The author is not aware of any attempt(s) to enforce or execute an ICSID award against foreign sovereign in Nigeria. In fact, as at May 2014 only three cases involving Nigeria as a defendant have been instituted in ICSID. They are: (1) Guadalupe Gas Product Corporation v. Nigeria (ICSID Case No. ARB/78/1) was registered on March 20, 1978. It involved a dispute arising from a production and marketing of liquefied natural gas investment. Settlement agreed by the parties and settlement recorded at their request in the form of an award (Award embodying the parties' settlement agreement was rendered on July 22, 1980, pursuant to Arbitration Rule 43 (2)); (2) Shell Nigeria Ultra Deep Limited v. Federal Republic of Nigeria (ICSID Case No.

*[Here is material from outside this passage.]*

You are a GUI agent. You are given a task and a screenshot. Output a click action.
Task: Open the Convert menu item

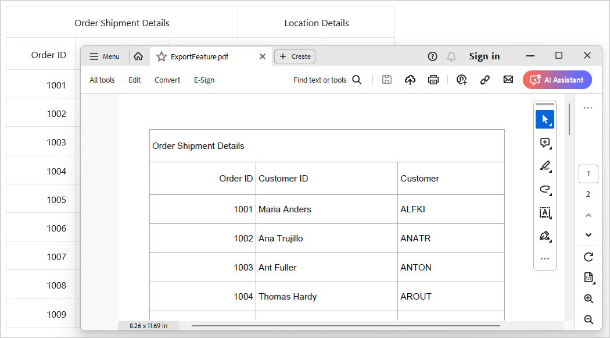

ARB/07/18) was registered on July 26, 2007. It involved a dispute, which arose from Hydrocarbon concession. The proceeding was discontinued and the Tribunal issued an order-taking note of the discontinuance of the proceeding pursuant to ICSID Arbitration Rule 43 (1) on August 1, 2011 (3) Interocean Oil Development Company and Interocean Oil Exploration Company v. Federal Republic of Nigeria (ICSID Case No. Arb/13/20) was registered on September 09, 2013. It is in relation to a dispute arising from an oil exploration and production joint venture. The case is currently pending. See ICSID Overview, 'Nigeria' websitehttps:icsid.worldbank.org/ICSID/FrontServlet?requestType=SearchRH&actionVal=SearchSite&SearchItem=Nigeria.